- **Task statement**: Copy the data word for word, keeping every line.
-------- The data
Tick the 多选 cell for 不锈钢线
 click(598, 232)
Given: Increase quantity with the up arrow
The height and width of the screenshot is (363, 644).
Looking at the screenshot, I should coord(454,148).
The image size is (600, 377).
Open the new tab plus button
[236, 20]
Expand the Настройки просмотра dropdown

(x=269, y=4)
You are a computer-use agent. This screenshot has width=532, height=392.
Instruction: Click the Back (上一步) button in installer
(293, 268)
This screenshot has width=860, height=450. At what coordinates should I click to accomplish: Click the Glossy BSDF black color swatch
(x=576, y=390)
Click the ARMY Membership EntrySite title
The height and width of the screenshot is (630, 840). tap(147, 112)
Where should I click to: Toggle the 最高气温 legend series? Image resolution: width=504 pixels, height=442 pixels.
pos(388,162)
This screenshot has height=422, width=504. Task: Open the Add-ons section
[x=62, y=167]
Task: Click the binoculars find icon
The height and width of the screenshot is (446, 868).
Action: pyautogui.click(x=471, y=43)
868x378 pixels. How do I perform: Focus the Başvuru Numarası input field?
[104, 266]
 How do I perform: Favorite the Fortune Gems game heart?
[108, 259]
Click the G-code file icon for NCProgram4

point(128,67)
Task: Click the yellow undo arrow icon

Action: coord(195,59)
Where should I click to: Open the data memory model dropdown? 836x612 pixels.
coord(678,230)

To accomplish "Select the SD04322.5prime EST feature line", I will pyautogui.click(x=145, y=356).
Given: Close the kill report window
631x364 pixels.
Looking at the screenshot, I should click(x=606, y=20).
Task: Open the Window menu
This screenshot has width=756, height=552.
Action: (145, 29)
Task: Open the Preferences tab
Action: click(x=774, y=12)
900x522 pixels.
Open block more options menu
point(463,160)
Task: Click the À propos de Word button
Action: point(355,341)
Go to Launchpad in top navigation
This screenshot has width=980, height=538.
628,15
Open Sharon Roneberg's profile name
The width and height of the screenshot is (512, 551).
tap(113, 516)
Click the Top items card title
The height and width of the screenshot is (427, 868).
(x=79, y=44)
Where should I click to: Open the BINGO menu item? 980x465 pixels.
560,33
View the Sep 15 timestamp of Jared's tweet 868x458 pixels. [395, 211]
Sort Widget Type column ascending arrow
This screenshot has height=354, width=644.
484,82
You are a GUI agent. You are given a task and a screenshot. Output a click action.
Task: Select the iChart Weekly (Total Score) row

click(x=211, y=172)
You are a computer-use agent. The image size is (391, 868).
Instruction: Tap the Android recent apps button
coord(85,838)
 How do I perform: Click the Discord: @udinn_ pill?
----------------
- **Your response**:
Tick the 多选 cell for 不锈钢线
 click(598, 232)
Given: Increase quantity with the up arrow
The height and width of the screenshot is (363, 644).
Looking at the screenshot, I should coord(454,148).
The image size is (600, 377).
Open the new tab plus button
[236, 20]
Expand the Настройки просмотра dropdown

(x=269, y=4)
You are a computer-use agent. This screenshot has width=532, height=392.
Instruction: Click the Back (上一步) button in installer
(293, 268)
This screenshot has width=860, height=450. At what coordinates should I click to accomplish: Click the Glossy BSDF black color swatch
(x=576, y=390)
Click the ARMY Membership EntrySite title
The height and width of the screenshot is (630, 840). tap(147, 112)
Where should I click to: Toggle the 最高气温 legend series? Image resolution: width=504 pixels, height=442 pixels.
pos(388,162)
This screenshot has height=422, width=504. Task: Open the Add-ons section
[x=62, y=167]
Task: Click the binoculars find icon
The height and width of the screenshot is (446, 868).
Action: pyautogui.click(x=471, y=43)
868x378 pixels. How do I perform: Focus the Başvuru Numarası input field?
[104, 266]
 How do I perform: Favorite the Fortune Gems game heart?
[108, 259]
Click the G-code file icon for NCProgram4

point(128,67)
Task: Click the yellow undo arrow icon

Action: coord(195,59)
Where should I click to: Open the data memory model dropdown? 836x612 pixels.
coord(678,230)

To accomplish "Select the SD04322.5prime EST feature line", I will pyautogui.click(x=145, y=356).
Given: Close the kill report window
631x364 pixels.
Looking at the screenshot, I should click(x=606, y=20).
Task: Open the Window menu
This screenshot has width=756, height=552.
Action: (145, 29)
Task: Open the Preferences tab
Action: click(x=774, y=12)
900x522 pixels.
Open block more options menu
point(463,160)
Task: Click the À propos de Word button
Action: point(355,341)
Go to Launchpad in top navigation
This screenshot has width=980, height=538.
628,15
Open Sharon Roneberg's profile name
The width and height of the screenshot is (512, 551).
tap(113, 516)
Click the Top items card title
The height and width of the screenshot is (427, 868).
(x=79, y=44)
Where should I click to: Open the BINGO menu item? 980x465 pixels.
560,33
View the Sep 15 timestamp of Jared's tweet 868x458 pixels. [395, 211]
Sort Widget Type column ascending arrow
This screenshot has height=354, width=644.
484,82
You are a GUI agent. You are given a task and a screenshot. Output a click action.
Task: Select the iChart Weekly (Total Score) row

click(x=211, y=172)
You are a computer-use agent. The image size is (391, 868).
Instruction: Tap the Android recent apps button
coord(85,838)
 How do I perform: Click the Discord: @udinn_ pill?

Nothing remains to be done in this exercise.